**EXCERPTED TEXT:**
________
Data Model

HTSQL is not a full-fledged database system. As opposed to regular data stores, it does not include a storage layer, but relies on a SQL database server to physically store and retrieve data.

HTSQL is designed to work on top of existing relational databases and does not impose any restrictions on how information is modeled and stored there. At the same time, HTSQL works best when the data in the database is highly normalized.

Even though HTSQL wraps a relational database, it does not expose the relational model directly to the users. Instead it derives HTSQL data model from the underlying database and uses this model when presenting data to the users and interpreting user queries. HTSQL data model is very close to traditional network data model utilized by CODASYL and various OODBMS and ORM systems.

In the next sections, we describe HTSQL data model and how it is inferred from the relational model of the underlying database.

Model and Instances

When describing how information is represented by HTSQL, we differentiate between a database model and a database instance.

A database model specifies the structure of the database: what types of business entities are represented and how the entities may relate to each other. A database instance is the actual data in the database and must satisfy the constraints imposed by the model. The difference between a model and an instance is the difference between the shape of data and data itself.

Let’s consider the model of a student enrollment system in a fictional university. This model may contain schools, programs administered by a school, departments associated with a school, and courses offered by a department. A concrete instance of this model may contain a school of Engineering with an associated department of Computer Science, which offers a Database Theory course, etc.:

Model Graph

HTSQL represents a database model as a directed graph, or a collection of nodes connected by arrows.

A model graph may contain several types of nodes:

  • A domain node represents a scalar data type such as boolean, integer, string, date.
  • A class node represents a collection of homogeneous business entities. For instance, a student enrollment database may contain classes for school, program, department, and course entities.
  • Each model graph contains one instance of a unit node. The unit serves as an origin node when we construct paths in the model graph.

Arrows in the model graph are categorized by the type of nodes they connect:

  • There is exactly one arrow connecting the unit node to each class node. We call it a class arrow. It represents the set of all entities of the target class.
________
**RECORDED DATA:**
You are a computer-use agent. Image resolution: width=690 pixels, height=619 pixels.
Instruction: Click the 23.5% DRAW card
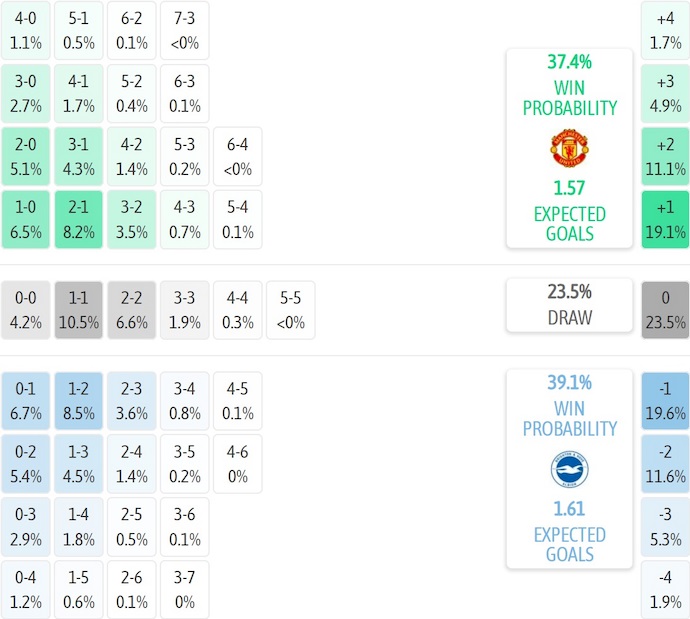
________
**PROBLEM:** Please continue the passage on the HTSQL data model, picking up right after its final sentence.

**IN RESPONSE:**
  • An arrow connecting a class node to a domain node is called an attribute arrow and represents an entity attribute.
  • An arrow between two class nodes denotes a relationship between entities of the respective classes and is called a link arrow.

Each arrow has a name. The arrow name must be unique among all arrows with the same origin node.

The following diagram shows a fragment of the model graph for the student enrollment database (most of the domain nodes and attribute arrows are omitted for clarity).

A navigation in the model graph is a path, or a sequence of arrows, where the first arrow starts at the unit node and the target of each arrow coincides with the origin of the next arrow. We denote a navigation using arrow names separated by a period (.). For example, in the diagram above, the selected navigation is denoted by school.department.name.

A navigation expresses a respective HTSQL query:

Studio Art
Accounting
Economics

Note

We will routinely use the navigational notation to refer to various components of the model graph. Since there is a one-to-one correspondence between class arrows and class nodes, we can use the arrow name to refer to the target class; for example, we say “class school” referring to the target of the class arrow called school. In the same manner, we will often say “link school.department” or “attribute department.name” referring to the last component of the navigation.

Instances

As we focus from the database model to a specific instance, nodes are populated with values and entities, and each arrow splits into connections between individual node elements.

A domain node is populated with all values of the respective type. Thus, boolean domain acquires two values: true and false, integer domain is filled with all integer numbers, and so on.

A class node becomes a set of entities of the respective class; e.g. school class becomes a set of university schools, department a set of departments, etc.

The unit node contains a single value, which is called a unit and denoted by @.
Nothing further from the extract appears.